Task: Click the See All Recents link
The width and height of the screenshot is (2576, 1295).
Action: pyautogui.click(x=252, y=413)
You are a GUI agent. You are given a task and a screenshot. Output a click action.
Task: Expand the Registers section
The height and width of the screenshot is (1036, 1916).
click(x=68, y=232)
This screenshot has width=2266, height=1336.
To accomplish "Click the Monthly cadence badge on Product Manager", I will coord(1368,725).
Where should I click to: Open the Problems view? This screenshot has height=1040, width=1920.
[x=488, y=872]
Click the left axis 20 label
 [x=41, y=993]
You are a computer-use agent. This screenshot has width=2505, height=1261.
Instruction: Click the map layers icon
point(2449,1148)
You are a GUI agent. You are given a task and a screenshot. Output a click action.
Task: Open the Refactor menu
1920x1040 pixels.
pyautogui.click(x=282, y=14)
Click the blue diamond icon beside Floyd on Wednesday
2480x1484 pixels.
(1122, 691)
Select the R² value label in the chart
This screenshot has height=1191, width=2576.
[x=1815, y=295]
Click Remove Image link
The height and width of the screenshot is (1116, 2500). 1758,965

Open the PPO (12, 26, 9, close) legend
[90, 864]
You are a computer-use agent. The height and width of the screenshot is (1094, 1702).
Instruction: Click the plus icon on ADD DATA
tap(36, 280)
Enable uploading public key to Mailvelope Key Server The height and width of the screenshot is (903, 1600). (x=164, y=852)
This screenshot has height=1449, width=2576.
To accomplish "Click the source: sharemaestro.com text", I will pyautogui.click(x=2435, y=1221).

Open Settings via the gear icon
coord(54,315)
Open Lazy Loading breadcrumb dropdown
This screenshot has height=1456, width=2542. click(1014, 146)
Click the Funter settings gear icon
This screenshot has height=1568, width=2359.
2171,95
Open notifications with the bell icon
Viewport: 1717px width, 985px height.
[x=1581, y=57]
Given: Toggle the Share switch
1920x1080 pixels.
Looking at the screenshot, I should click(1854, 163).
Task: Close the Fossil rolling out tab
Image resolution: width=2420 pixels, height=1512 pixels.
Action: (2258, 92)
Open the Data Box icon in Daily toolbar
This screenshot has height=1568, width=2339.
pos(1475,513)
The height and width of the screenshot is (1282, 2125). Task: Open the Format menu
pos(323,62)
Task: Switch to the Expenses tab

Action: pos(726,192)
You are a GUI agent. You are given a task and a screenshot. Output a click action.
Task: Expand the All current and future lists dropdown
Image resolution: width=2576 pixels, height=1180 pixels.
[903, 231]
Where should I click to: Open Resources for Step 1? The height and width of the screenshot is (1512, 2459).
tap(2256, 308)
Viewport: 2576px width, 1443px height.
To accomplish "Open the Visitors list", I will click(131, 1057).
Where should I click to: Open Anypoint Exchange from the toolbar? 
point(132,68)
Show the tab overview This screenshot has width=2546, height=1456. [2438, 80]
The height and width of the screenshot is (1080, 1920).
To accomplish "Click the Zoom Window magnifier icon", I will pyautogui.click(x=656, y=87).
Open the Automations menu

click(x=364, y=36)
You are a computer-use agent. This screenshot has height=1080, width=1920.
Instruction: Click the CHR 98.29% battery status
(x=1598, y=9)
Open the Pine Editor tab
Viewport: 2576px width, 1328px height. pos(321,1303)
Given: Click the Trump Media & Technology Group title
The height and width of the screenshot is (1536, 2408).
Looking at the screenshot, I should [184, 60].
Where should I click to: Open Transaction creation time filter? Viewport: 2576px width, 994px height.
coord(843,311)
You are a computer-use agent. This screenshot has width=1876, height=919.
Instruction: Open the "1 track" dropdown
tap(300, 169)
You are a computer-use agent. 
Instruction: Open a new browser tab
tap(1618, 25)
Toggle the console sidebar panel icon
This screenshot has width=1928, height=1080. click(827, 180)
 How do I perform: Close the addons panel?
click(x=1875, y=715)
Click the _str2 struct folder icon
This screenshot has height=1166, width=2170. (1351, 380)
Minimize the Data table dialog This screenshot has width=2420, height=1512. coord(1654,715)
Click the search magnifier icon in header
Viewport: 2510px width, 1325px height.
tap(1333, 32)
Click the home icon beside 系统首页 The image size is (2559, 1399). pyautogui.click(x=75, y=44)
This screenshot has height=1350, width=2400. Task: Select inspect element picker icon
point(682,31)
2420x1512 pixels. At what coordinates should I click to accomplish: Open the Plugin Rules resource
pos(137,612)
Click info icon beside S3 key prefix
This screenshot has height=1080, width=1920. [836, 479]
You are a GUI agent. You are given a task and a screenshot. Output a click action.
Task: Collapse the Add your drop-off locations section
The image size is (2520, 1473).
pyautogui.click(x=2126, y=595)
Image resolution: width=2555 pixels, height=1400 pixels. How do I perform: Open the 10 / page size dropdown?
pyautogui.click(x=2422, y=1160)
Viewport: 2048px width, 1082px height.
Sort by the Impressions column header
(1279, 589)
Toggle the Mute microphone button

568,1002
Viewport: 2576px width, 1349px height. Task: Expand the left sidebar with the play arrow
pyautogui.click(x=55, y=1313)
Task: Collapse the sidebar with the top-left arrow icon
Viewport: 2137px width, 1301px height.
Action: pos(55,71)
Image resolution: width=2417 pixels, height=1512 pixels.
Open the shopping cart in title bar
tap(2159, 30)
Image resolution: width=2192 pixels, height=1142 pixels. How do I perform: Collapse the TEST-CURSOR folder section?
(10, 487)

========================================================================

### YOUR OBJECTIVE
Transcribe the full listing. Change nothing.

### ANSWER FOR THIS EXERCISE
Task: Click the See All Recents link
The width and height of the screenshot is (2576, 1295).
Action: pyautogui.click(x=252, y=413)
You are a GUI agent. You are given a task and a screenshot. Output a click action.
Task: Expand the Registers section
The height and width of the screenshot is (1036, 1916).
click(x=68, y=232)
This screenshot has width=2266, height=1336.
To accomplish "Click the Monthly cadence badge on Product Manager", I will coord(1368,725).
Where should I click to: Open the Problems view? This screenshot has height=1040, width=1920.
[x=488, y=872]
Click the left axis 20 label
 [x=41, y=993]
You are a computer-use agent. This screenshot has width=2505, height=1261.
Instruction: Click the map layers icon
point(2449,1148)
You are a GUI agent. You are given a task and a screenshot. Output a click action.
Task: Open the Refactor menu
1920x1040 pixels.
pyautogui.click(x=282, y=14)
Click the blue diamond icon beside Floyd on Wednesday
2480x1484 pixels.
(1122, 691)
Select the R² value label in the chart
This screenshot has height=1191, width=2576.
[x=1815, y=295]
Click Remove Image link
The height and width of the screenshot is (1116, 2500). 1758,965

Open the PPO (12, 26, 9, close) legend
[90, 864]
You are a computer-use agent. The height and width of the screenshot is (1094, 1702).
Instruction: Click the plus icon on ADD DATA
tap(36, 280)
Enable uploading public key to Mailvelope Key Server The height and width of the screenshot is (903, 1600). (x=164, y=852)
This screenshot has height=1449, width=2576.
To accomplish "Click the source: sharemaestro.com text", I will pyautogui.click(x=2435, y=1221).

Open Settings via the gear icon
coord(54,315)
Open Lazy Loading breadcrumb dropdown
This screenshot has height=1456, width=2542. click(1014, 146)
Click the Funter settings gear icon
This screenshot has height=1568, width=2359.
2171,95
Open notifications with the bell icon
Viewport: 1717px width, 985px height.
[x=1581, y=57]
Given: Toggle the Share switch
1920x1080 pixels.
Looking at the screenshot, I should click(1854, 163).
Task: Close the Fossil rolling out tab
Image resolution: width=2420 pixels, height=1512 pixels.
Action: (2258, 92)
Open the Data Box icon in Daily toolbar
This screenshot has height=1568, width=2339.
pos(1475,513)
The height and width of the screenshot is (1282, 2125). Task: Open the Format menu
pos(323,62)
Task: Switch to the Expenses tab

Action: pos(726,192)
You are a GUI agent. You are given a task and a screenshot. Output a click action.
Task: Expand the All current and future lists dropdown
Image resolution: width=2576 pixels, height=1180 pixels.
[903, 231]
Where should I click to: Open Resources for Step 1? The height and width of the screenshot is (1512, 2459).
tap(2256, 308)
Viewport: 2576px width, 1443px height.
To accomplish "Open the Visitors list", I will click(131, 1057).
Where should I click to: Open Anypoint Exchange from the toolbar? 
point(132,68)
Show the tab overview This screenshot has width=2546, height=1456. [2438, 80]
The height and width of the screenshot is (1080, 1920).
To accomplish "Click the Zoom Window magnifier icon", I will pyautogui.click(x=656, y=87).
Open the Automations menu

click(x=364, y=36)
You are a computer-use agent. This screenshot has height=1080, width=1920.
Instruction: Click the CHR 98.29% battery status
(x=1598, y=9)
Open the Pine Editor tab
Viewport: 2576px width, 1328px height. pos(321,1303)
Given: Click the Trump Media & Technology Group title
The height and width of the screenshot is (1536, 2408).
Looking at the screenshot, I should [184, 60].
Where should I click to: Open Transaction creation time filter? Viewport: 2576px width, 994px height.
coord(843,311)
You are a computer-use agent. This screenshot has width=1876, height=919.
Instruction: Open the "1 track" dropdown
tap(300, 169)
You are a computer-use agent. 
Instruction: Open a new browser tab
tap(1618, 25)
Toggle the console sidebar panel icon
This screenshot has width=1928, height=1080. click(827, 180)
 How do I perform: Close the addons panel?
click(x=1875, y=715)
Click the _str2 struct folder icon
This screenshot has height=1166, width=2170. (1351, 380)
Minimize the Data table dialog This screenshot has width=2420, height=1512. coord(1654,715)
Click the search magnifier icon in header
Viewport: 2510px width, 1325px height.
tap(1333, 32)
Click the home icon beside 系统首页 The image size is (2559, 1399). pyautogui.click(x=75, y=44)
This screenshot has height=1350, width=2400. Task: Select inspect element picker icon
point(682,31)
2420x1512 pixels. At what coordinates should I click to accomplish: Open the Plugin Rules resource
pos(137,612)
Click info icon beside S3 key prefix
This screenshot has height=1080, width=1920. [836, 479]
You are a GUI agent. You are given a task and a screenshot. Output a click action.
Task: Collapse the Add your drop-off locations section
The image size is (2520, 1473).
pyautogui.click(x=2126, y=595)
Image resolution: width=2555 pixels, height=1400 pixels. How do I perform: Open the 10 / page size dropdown?
pyautogui.click(x=2422, y=1160)
Viewport: 2048px width, 1082px height.
Sort by the Impressions column header
(1279, 589)
Toggle the Mute microphone button

568,1002
Viewport: 2576px width, 1349px height. Task: Expand the left sidebar with the play arrow
pyautogui.click(x=55, y=1313)
Task: Collapse the sidebar with the top-left arrow icon
Viewport: 2137px width, 1301px height.
Action: pos(55,71)
Image resolution: width=2417 pixels, height=1512 pixels.
Open the shopping cart in title bar
tap(2159, 30)
Image resolution: width=2192 pixels, height=1142 pixels. How do I perform: Collapse the TEST-CURSOR folder section?
(10, 487)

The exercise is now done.